- Ecorse Township Former location within the state of Michigan Ecorse Township Former location within the United States
- Coordinates: 42°15′N 83°10′W﻿ / ﻿42.250°N 83.167°W
- Country: United States
- State: Michigan
- County: Wayne
- Organized: 1827
- Disestablished: 1958
- Time zone: UTC-5 (Eastern (EST))
- • Summer (DST): UTC-4 (EDT)

= Ecorse Township, Michigan =

Ecorse Township is a defunct civil township in Wayne County in the U.S. state of Michigan.

==Description==
The township consisted of 54 mi^{2} (140 km^{2}), which included two small islands in the Detroit River. It was bordered to the north by Springwells Township with the boundary being the River Rouge. To the west it was bordered by Dearborn and Taylor Townships, with the primary boundary being Pelham Road. To the south it was bordered by Monguagon Township, and a small part of Brownstown Township, with the primary boundary being Pennsylvania Road.
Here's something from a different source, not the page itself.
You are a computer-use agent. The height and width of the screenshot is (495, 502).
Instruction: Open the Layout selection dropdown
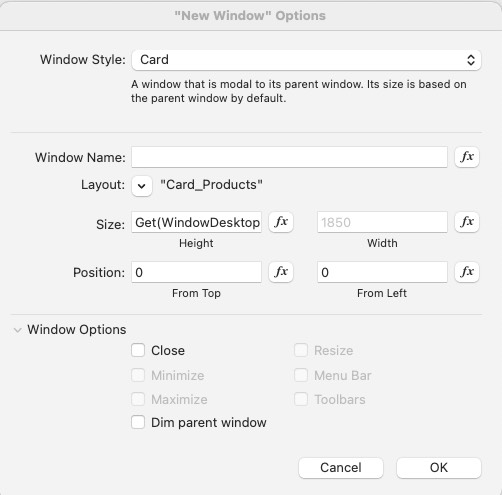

Finally, to the east, it was bordered by the Detroit River.

Organized in 1827, the entire township has since been incorporated, and includes the cities of Melvindale, Allen Park, Lincoln Park, River Rouge, Ecorse, Southgate, Wyandotte, and the Boynton and Oakwood Heights neighborhoods of Detroit.

==History==
Although French explorers, missionaries, and traders frequented the area, the first existing record of a white settler owning land dates to 1776, when the Pottawatomi ceded a large tract of land to Pierre St. Cosme. One boundary of the ceded land came to be known as "St. Cosme Line" and later became part of the route of Southfield Road. In the late 18th century, many land grants in the area were awarded by the French crown.

The first known permanent settler in what would become Ecorse Township was Pierre Michel Campau, who arrived in 1795. He settle in Southgate, which subsequently became a farming community. Other people from the Detroit area at the Rouge and Detroit Rivers followed him to Southgate. Some records indicate settlers near the mouth of the Ecorse River as early as 1764.

The township was established on April 12, 1827 along with eight other townships by the Michigan Territorial Legislature in a major reorganization of Wayne County.